Ackroyd never crossed my path again. We're both happier that way. I guess he still blames guns for killing that kid. A real shame his moral courage doesn't match his physical. If he faced up to what he did - instead of blaming objects - I wager he'd sleep better.
By the way: Harvey Melmoth. The Librarian. He died, you know. Exsanguination resulting from an insult to the arteria femoris, the report read.
Bullshit. I told you, that bullet never hit his femoral artery. I've seen enough of those wounds to know. Jay Ackroyd was right all along, you see. They sent us to Tehran to die.
It was a conspiracy. It's still going on; what you're investigating is part of it too. It was following up strands of that conspiracy that led me to Mark and back to Nam. It's big, and it means to finish the wild cards for good.
One last thing, before you turn that tape recorder off: President Carter took personal responsibility of the failure of the rescue mission, and ordered the records sealed in an effort to protect aces from the storm of recrimination. That was big of him; too bad it didn't work. Aces were blamed anyway, even if the public didn't know which ones were involved.
But he was wrong again. The responsibility was mine, and mine alone. I lost three good men and women - I don't count Darius, and I hope they pulled him apart much more slowly than they did Amy. The rest of my team was permanently scarred, one physically, all mentally.
Their blood is on my hands. I grieve them every day. The responsibility is mine.
So ends the narrative of J. Robert Belew, USSF, retired.
The Ashes of Memory
5
"Hannah, don't sit down! Let's movel"
"At least let me drink my coffee; traffic was hell coming from Washington. What's up, Arnold?"
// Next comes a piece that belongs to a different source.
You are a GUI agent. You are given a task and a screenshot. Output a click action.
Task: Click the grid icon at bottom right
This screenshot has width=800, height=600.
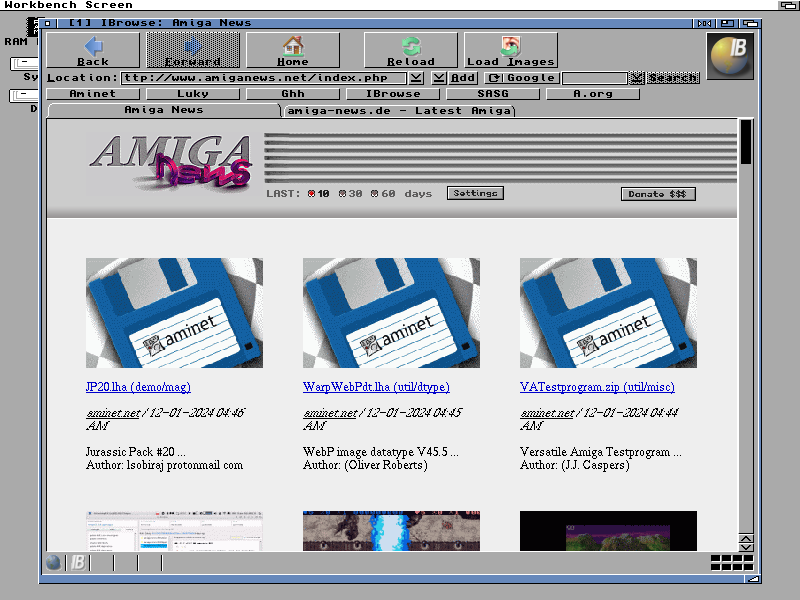pos(731,563)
"The call just came in from NYPD. You know that creep Ramblur we talked to the other day - Flashfire? He blew himself up."
"Jesus -"
They arrived to chaos. Ramblur had lived in the basement of his apartment building. A hole had been blown in the corner of the foundation, and half the windows in the building were gone. Black streaks showed where fire had gushed from the apartment, but there looked to be little actual fire damage. Hannah and Simpson, both now in slicks and helmets, walked over the thick snarl of firehoses and into the water-dripping stairwell. Chief Reiger greeted them at the door.
"Well, Ms. Davis! Arnold - how's those kids of yours? Came to see what's left of Flashfire? Come on in.... It ain't a pretty sight."
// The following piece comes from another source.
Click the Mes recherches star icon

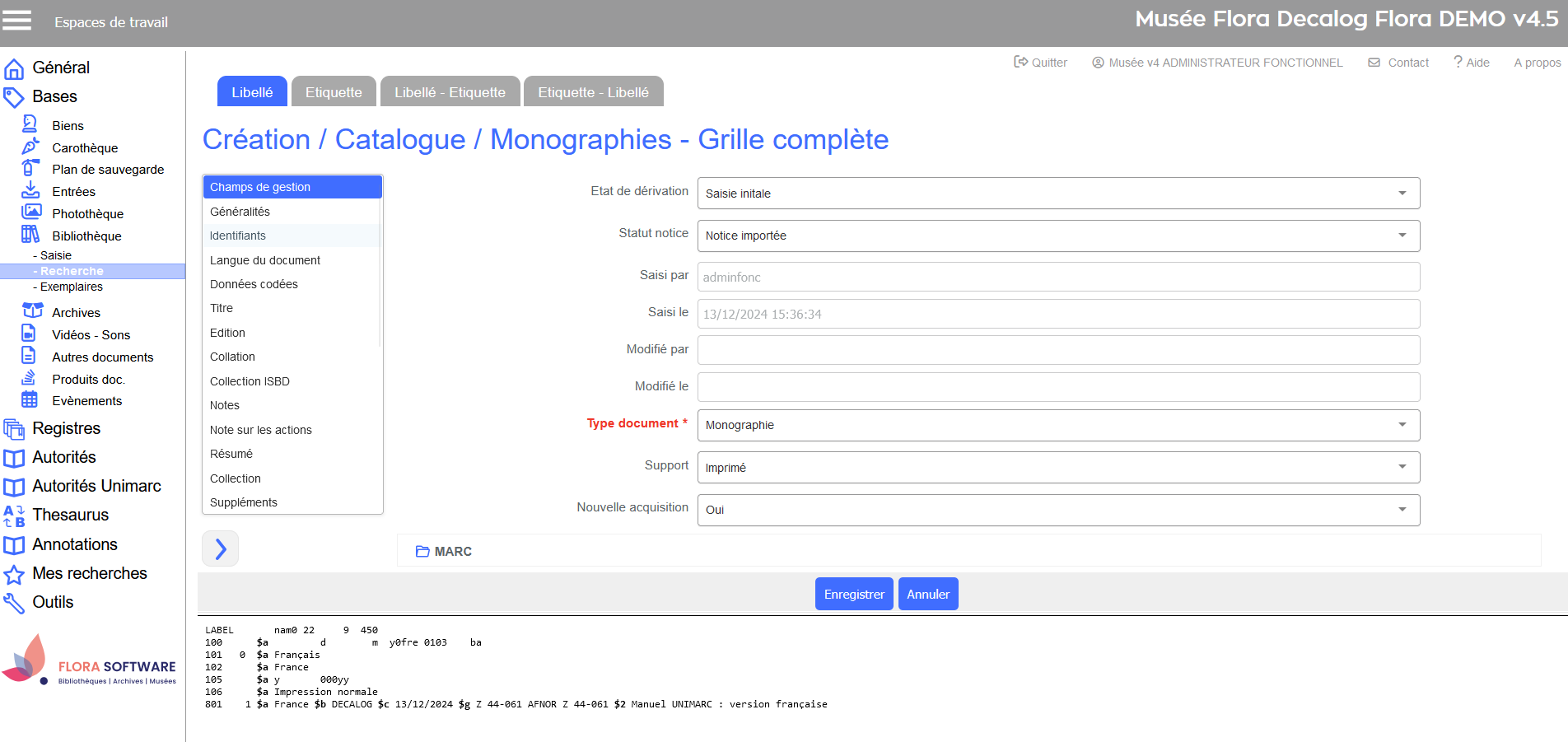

The chief was right about that, Hannah decided immediately. Ramblur had evidently been at a workbench set along the wall. Most of the damage to the room seemed to be from the initial explosion - there'd been a small fire, but the force of the blast had snuffed out most of the flames. There were shards of glass everywhere and a few unbroken containers of variously colored powders and granules; Hannah opened the screw top lid to one of them and sniffed. She sifted a little of the powder inside onto her palm. "Calcium hypochlorite," she said. "This guy had a regular chemist's shop here. Better tell your people to be careful in here, Chief, and you'd better keep the tenants out. If he has lithium or potassium around, all you have to do is get them wet and we'll have a real beauty of an explosion and fire here again. Where is he, by the way?"